If harness numbers developed favorably over the last years (especially when compared to the thoroughbreds) the reason might be that your side seems to have tackled its problems much earlier and is now starting to reap the rewards, whereas ours is still in the early stages of coming to grips with the dungpile amassed over the decades.
Over at Railbird's, you mentioned a number of penalties handed out in cases comparable to Mullins at Woodbine Harness, and the Mullins case shows just how far behind American thoroughbred racing is in this quest.

Allan said...

As a side note. When I get friends telling me harness races are fixed and not t-breds, I ask them "Who has more control over a horse, the guy behind the horse or the guy on top of the horse?" That usually shuts them up.

Here is a question: Do you think the fact that in harness racing the owner may be the trainer and/or driver may make people think it may be more crooked (the logic being if you own the horse yourself you don't have to answer to a trainer or owner)?
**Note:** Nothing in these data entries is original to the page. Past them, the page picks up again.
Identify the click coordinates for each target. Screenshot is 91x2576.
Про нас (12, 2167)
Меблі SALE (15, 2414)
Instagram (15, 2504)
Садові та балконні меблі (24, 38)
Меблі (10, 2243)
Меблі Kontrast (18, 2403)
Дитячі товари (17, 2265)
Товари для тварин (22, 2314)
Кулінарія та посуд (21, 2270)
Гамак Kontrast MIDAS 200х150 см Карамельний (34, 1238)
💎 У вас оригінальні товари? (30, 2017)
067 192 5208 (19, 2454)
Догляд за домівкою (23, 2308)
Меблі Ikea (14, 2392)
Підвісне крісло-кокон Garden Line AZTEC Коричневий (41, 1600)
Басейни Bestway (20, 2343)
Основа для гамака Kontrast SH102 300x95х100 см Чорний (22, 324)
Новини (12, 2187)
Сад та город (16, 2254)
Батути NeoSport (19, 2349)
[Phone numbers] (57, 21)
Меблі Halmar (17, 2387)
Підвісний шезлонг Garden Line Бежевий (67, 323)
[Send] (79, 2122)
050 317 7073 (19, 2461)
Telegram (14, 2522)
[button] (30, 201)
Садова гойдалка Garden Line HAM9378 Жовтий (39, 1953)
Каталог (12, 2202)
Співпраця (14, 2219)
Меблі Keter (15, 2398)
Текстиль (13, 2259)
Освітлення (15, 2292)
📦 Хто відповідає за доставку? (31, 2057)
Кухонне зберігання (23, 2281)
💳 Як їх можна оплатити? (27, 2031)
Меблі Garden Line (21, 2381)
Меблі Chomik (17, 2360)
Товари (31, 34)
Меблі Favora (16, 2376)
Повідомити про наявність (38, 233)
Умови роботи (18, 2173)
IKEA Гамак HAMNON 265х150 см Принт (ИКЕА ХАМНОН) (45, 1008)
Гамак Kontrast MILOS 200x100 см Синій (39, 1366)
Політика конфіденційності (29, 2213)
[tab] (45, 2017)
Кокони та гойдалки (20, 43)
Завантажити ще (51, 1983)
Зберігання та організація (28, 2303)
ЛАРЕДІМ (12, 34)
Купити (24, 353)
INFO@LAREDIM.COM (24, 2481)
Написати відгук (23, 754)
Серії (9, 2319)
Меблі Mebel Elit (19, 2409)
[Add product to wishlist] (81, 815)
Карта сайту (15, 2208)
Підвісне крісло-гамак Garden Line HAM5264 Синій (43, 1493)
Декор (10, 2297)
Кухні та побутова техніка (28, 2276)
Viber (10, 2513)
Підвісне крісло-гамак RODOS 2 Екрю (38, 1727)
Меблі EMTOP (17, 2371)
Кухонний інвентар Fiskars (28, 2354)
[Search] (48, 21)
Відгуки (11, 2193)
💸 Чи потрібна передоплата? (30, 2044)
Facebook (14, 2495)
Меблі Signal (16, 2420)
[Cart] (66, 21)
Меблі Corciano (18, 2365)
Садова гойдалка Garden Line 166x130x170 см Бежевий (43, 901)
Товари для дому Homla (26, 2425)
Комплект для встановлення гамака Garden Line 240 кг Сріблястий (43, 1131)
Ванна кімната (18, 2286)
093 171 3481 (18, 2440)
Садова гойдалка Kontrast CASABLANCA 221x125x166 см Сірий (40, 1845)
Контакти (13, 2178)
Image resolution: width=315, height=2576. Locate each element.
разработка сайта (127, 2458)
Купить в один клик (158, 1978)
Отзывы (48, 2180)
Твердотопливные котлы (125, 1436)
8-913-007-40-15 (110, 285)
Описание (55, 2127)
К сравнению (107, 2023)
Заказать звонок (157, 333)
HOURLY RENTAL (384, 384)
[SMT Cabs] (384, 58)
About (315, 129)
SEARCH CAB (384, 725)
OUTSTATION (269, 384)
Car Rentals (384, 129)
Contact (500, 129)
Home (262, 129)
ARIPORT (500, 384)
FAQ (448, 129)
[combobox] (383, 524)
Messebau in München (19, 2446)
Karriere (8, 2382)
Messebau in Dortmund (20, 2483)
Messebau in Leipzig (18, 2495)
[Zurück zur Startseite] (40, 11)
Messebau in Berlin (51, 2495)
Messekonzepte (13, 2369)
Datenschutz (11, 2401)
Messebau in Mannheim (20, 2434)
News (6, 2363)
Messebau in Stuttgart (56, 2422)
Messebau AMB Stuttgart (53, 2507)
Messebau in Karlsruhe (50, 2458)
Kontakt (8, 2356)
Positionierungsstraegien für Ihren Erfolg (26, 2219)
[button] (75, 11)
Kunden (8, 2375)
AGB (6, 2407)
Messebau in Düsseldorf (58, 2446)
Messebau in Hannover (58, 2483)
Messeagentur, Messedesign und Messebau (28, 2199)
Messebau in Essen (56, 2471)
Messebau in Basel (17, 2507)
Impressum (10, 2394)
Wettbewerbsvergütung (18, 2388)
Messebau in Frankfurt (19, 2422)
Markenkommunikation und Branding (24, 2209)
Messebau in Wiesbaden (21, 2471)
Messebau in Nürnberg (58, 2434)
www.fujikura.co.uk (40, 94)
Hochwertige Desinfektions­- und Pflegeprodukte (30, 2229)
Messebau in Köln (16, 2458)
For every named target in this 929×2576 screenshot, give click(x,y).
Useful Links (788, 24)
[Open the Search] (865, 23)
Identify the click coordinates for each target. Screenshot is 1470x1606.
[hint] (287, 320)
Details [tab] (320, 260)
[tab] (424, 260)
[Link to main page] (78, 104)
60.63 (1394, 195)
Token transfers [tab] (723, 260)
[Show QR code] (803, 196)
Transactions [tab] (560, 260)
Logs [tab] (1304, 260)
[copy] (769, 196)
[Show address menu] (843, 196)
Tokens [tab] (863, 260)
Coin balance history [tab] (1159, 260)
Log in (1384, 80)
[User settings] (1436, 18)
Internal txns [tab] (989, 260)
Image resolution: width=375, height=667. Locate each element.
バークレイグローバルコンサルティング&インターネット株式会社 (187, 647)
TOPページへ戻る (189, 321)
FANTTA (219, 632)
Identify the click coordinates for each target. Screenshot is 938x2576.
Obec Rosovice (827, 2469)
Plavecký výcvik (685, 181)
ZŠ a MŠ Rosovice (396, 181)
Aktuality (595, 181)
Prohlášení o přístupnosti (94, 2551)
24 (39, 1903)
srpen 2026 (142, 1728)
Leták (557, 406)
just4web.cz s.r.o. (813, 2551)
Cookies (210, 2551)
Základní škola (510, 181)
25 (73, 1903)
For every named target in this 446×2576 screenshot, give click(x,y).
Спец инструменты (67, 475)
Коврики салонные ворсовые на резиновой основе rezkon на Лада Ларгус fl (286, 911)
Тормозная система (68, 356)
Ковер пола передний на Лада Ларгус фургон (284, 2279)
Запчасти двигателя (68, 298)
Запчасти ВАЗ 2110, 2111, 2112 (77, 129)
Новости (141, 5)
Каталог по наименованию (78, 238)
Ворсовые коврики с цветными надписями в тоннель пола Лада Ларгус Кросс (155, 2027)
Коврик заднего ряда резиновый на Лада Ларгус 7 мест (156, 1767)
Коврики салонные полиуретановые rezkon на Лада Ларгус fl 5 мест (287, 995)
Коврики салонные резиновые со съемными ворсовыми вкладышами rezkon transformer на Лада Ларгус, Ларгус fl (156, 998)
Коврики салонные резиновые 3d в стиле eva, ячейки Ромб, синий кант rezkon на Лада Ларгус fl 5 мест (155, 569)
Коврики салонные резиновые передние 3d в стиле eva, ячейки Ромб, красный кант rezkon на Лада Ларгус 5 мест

Mind you, I am not suggesting we change the rules; I think we have owners training and driving their own horses as a throw back to our agrarian origins.

Pull the Pocket said...


I think the old days with $200 purses is the main reason, however, you make a good point. I was at the ponies once and a driver was shaking the reins and a few people thought he was pulling the horse back. This is a newbie thing of course, but pertinent.

Trainer/driver is a good point as well.